George Bernhardt

No. 31, 33
- Position: Guard

Personal information
- Born: June 15, 1919 Berwyn, Illinois, U.S.
- Died: December 6, 1987 (aged 68) Garnett, Kansas, U.S.
- Height: 5 ft 10 in (1.78 m)
- Weight: 213 lb (97 kg)

Career information
- High school: Brookfield (Brookfield, Illinois)
- College: Illinois

Career history

Playing
- Brooklyn Dodgers (AAFC) (1946–1948); Chicago Rockets (1948);

Coaching
- Washburn (1949–1950) Assistant coach; Wichita (1951–1954) Assistant coach; Arkansas (1955–1957) Assistant coach; Kansas (1958–1966) Assistant coach; Vanderbilt (1967–1970) Assistant coach; Kansas (1971–1974) Assistant coach;
- Stats at Pro Football Reference

= George Bernhardt =

American football player and coach (1919–1987)

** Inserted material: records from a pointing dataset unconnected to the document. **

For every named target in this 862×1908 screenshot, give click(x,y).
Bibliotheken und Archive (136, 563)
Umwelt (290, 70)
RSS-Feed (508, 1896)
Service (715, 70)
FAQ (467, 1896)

George W. Bernhardt (June 15, 1919 – December 6, 1987) was an American football guard and coach.

Bernhardt was born in Berwyn, Illinois in 1919 and attended Brookfield High School in Brookfield, Illinois. He played college football at Illinois.

He played professional football as a guard in the All-America Football Conference (AAFC) for the Brooklyn Dodgers from 1946 to 1948 and for the Chicago Rockets in 1948. He appeared in 30 games, 24 as a starter.

After retiring as a player, Bernhardt worked as a football coach. He was an assistant football coach at Washburn University from 1949 to 1950, the Municipal University of Wichita—now known as Wichita State University from 1951 to 1954, the University of Arkansas from 1955 to 1957, the University of Kansas from 1958 to 1966, Vanderbilt University from 1967 to 1970, and again at Kansas from 1971 to 1974.

Bernhardt lived in his later years in Lawrence, Kansas. He died in 1987 in an automobile accident at Garnett, Kansas.